>> begin Provided entries
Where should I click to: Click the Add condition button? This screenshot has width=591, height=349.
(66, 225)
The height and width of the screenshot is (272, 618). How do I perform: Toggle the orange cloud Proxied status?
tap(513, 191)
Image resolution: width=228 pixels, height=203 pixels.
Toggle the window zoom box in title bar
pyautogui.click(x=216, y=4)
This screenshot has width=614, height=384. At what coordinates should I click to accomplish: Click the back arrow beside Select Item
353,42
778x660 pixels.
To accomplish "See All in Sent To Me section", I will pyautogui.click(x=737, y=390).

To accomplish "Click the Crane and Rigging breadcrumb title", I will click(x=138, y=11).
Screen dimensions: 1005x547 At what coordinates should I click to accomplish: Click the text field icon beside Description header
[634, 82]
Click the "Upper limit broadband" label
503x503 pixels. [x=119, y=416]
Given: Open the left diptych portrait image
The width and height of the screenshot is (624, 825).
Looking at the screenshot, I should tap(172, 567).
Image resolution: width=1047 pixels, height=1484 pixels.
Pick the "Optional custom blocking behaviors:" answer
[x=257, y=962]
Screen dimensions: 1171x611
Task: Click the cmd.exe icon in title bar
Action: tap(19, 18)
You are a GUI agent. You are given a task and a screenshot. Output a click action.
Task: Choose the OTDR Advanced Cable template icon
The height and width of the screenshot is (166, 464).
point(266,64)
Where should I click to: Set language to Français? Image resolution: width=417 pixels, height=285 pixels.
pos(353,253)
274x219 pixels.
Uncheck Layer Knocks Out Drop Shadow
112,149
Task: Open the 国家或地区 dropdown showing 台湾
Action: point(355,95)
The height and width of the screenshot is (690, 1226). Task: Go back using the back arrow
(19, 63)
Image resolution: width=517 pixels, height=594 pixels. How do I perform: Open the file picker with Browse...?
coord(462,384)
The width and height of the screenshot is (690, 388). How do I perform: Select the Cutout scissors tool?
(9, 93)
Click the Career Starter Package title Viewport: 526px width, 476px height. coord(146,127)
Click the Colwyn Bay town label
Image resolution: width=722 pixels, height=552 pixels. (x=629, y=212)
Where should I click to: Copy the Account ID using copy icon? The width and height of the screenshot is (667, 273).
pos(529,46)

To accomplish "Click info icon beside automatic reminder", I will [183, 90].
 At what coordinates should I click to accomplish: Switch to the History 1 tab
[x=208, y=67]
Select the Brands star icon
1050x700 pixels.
>> end Provided entries
Copy out every item above word for word, preserving its original wording, numbers, and punctuation.

Where should I click to: Click the Add condition button? This screenshot has width=591, height=349.
(66, 225)
The height and width of the screenshot is (272, 618). How do I perform: Toggle the orange cloud Proxied status?
tap(513, 191)
Image resolution: width=228 pixels, height=203 pixels.
Toggle the window zoom box in title bar
pyautogui.click(x=216, y=4)
This screenshot has width=614, height=384. At what coordinates should I click to accomplish: Click the back arrow beside Select Item
353,42
778x660 pixels.
To accomplish "See All in Sent To Me section", I will pyautogui.click(x=737, y=390).

To accomplish "Click the Crane and Rigging breadcrumb title", I will click(x=138, y=11).
Screen dimensions: 1005x547 At what coordinates should I click to accomplish: Click the text field icon beside Description header
[634, 82]
Click the "Upper limit broadband" label
503x503 pixels. [x=119, y=416]
Given: Open the left diptych portrait image
The width and height of the screenshot is (624, 825).
Looking at the screenshot, I should tap(172, 567).
Image resolution: width=1047 pixels, height=1484 pixels.
Pick the "Optional custom blocking behaviors:" answer
[x=257, y=962]
Screen dimensions: 1171x611
Task: Click the cmd.exe icon in title bar
Action: tap(19, 18)
You are a GUI agent. You are given a task and a screenshot. Output a click action.
Task: Choose the OTDR Advanced Cable template icon
The height and width of the screenshot is (166, 464).
point(266,64)
Where should I click to: Set language to Français? Image resolution: width=417 pixels, height=285 pixels.
pos(353,253)
274x219 pixels.
Uncheck Layer Knocks Out Drop Shadow
112,149
Task: Open the 国家或地区 dropdown showing 台湾
Action: point(355,95)
The height and width of the screenshot is (690, 1226). Task: Go back using the back arrow
(19, 63)
Image resolution: width=517 pixels, height=594 pixels. How do I perform: Open the file picker with Browse...?
coord(462,384)
The width and height of the screenshot is (690, 388). How do I perform: Select the Cutout scissors tool?
(9, 93)
Click the Career Starter Package title Viewport: 526px width, 476px height. coord(146,127)
Click the Colwyn Bay town label
Image resolution: width=722 pixels, height=552 pixels. (x=629, y=212)
Where should I click to: Copy the Account ID using copy icon? The width and height of the screenshot is (667, 273).
pos(529,46)

To accomplish "Click info icon beside automatic reminder", I will [183, 90].
 At what coordinates should I click to accomplish: Switch to the History 1 tab
[x=208, y=67]
Select the Brands star icon
1050x700 pixels.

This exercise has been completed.